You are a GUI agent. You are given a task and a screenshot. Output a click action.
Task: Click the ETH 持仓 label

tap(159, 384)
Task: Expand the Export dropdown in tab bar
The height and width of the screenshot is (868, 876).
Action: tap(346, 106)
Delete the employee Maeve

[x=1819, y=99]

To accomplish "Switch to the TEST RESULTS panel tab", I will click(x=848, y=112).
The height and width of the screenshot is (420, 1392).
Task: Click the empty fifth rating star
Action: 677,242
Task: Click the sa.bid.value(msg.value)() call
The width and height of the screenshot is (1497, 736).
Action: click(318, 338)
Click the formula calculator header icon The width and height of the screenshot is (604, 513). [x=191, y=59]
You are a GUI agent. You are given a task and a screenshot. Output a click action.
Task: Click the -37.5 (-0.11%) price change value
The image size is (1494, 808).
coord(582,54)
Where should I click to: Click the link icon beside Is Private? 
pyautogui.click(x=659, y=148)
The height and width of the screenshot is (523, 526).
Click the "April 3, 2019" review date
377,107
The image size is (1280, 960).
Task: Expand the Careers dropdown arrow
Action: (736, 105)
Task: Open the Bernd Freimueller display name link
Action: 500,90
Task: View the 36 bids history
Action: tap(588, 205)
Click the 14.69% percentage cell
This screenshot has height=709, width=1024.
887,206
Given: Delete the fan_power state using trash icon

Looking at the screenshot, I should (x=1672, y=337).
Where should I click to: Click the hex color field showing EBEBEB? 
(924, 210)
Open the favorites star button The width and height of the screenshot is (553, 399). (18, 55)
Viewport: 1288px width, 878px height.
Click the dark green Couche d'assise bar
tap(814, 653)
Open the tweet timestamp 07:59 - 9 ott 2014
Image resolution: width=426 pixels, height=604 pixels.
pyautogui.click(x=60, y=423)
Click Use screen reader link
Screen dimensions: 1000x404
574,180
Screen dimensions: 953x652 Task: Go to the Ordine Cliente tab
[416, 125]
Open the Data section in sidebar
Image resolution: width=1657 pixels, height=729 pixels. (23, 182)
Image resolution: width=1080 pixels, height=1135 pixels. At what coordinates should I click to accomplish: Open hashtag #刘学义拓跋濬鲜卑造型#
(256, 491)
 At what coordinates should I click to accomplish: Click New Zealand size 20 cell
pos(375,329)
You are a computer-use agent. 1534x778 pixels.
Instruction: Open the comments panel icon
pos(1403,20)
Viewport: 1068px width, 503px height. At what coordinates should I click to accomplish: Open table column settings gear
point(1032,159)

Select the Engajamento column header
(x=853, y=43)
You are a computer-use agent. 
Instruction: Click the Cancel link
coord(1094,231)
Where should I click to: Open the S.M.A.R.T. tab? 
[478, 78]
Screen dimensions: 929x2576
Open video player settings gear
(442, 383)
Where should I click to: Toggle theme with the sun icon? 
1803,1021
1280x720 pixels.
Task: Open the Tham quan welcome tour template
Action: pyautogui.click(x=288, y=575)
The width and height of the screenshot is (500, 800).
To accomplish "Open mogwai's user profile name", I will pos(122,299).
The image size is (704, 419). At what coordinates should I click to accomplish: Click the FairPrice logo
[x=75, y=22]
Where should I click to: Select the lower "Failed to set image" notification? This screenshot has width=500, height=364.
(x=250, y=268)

═══

Find every line above where the word "value" occurs, and copy that line.

Task: Click the sa.bid.value(msg.value)() call
Task: Click the -37.5 (-0.11%) price change value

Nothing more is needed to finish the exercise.